Greenbelt, MD--It was the partial vacuum of space that launched this patented design. NASA needed roller locking sprags, but the special lubricants required for in-orbit operation proved too slippery: standard 2-D sprags would not hold.
To increase the apparent coefficient of friction, John Vranish, a design engineer at NASA/Goddard Space Flight Center, turned his attention to a geometric solution. Two-dimensional sprags typically comprise a pair of semi-cylinders joined back-to-back, with cylinder centers slightly displaced from each other. Contact between each sprag and its inner and outer races describes a line on the perimeter of each semi-cylinder.
Three-dimensional sprags, in comparison, make four-point area contacts with their races in a way that effectively doubles the torque they can withstand. They also introduce a wedging angle not found in 2-D geometries.

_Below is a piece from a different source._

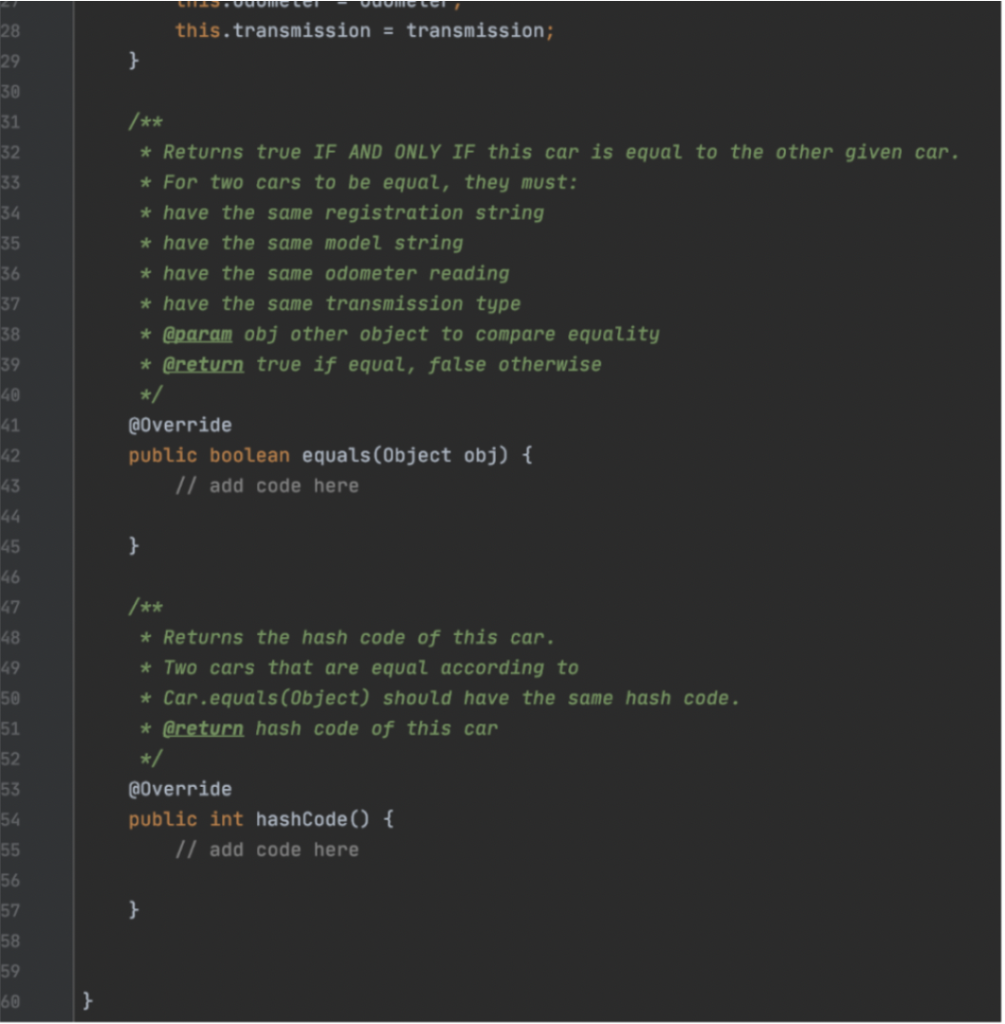Screen dimensions: 1005x1024
Task: Click the @Override annotation above hashCode
Action: [x=180, y=790]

The new geometry, Vranish states, has been shown to increase the performance of roller locking devices about four-fold. As an example, he cites the use of 2-D sprag-type one-way clutches in the automatic transmissions of the auto industry.

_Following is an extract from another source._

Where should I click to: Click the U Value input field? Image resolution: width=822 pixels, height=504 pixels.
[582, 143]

"Installing 3-D sprags in these one-way clutches," Vranish says, "could increase torque by a factor of two, and halve the size at the same time. If volume remains constant, torque can be quadrupled."
Another potential benefit is longer life. Because their contact stresses are less, and because they have a natural lubrication path around the sprag due to the grooves in their races, 3-D sprag clutches should wear much better than conventional 2-D designs.
Additional details…Contact NASA Technology Transfer Program, Goddard Space Flight Center, Technology Utilization Office, c/o Dr. George Alcorn, Greenbelt, MD 20771, (301) 286-5810, or firstname.lastname@example.org.
While development of the 3-D sprag is still underway, a 3-D sprag-based replacement for hand ratchet tools in space--also developed at NASA's Goddard Space Flight Center--illustrates the technology's versatility.
Current ratcheting devices have limited indexability, established by the gear pitch which determines the movement required to set the ratchet's mechanical diode into the next tooth. Attempts to make a ratchet without the gear pitch limitation have failed. Reason? In order to withstand an increasing load with no slipping, designs using 2-D sprags would have to be much larger than current ratcheting devices.
Using a 3-D sprag mechanism gives an infinitely indexable ratcheting capability. Tests demonstrate that the NASA "Anti-Lash" reversible 3-D sprag socket wrench does not slip under load. Additionally, the wrench to be made the same size as a conventional socket wrench, yet provide impressive torque.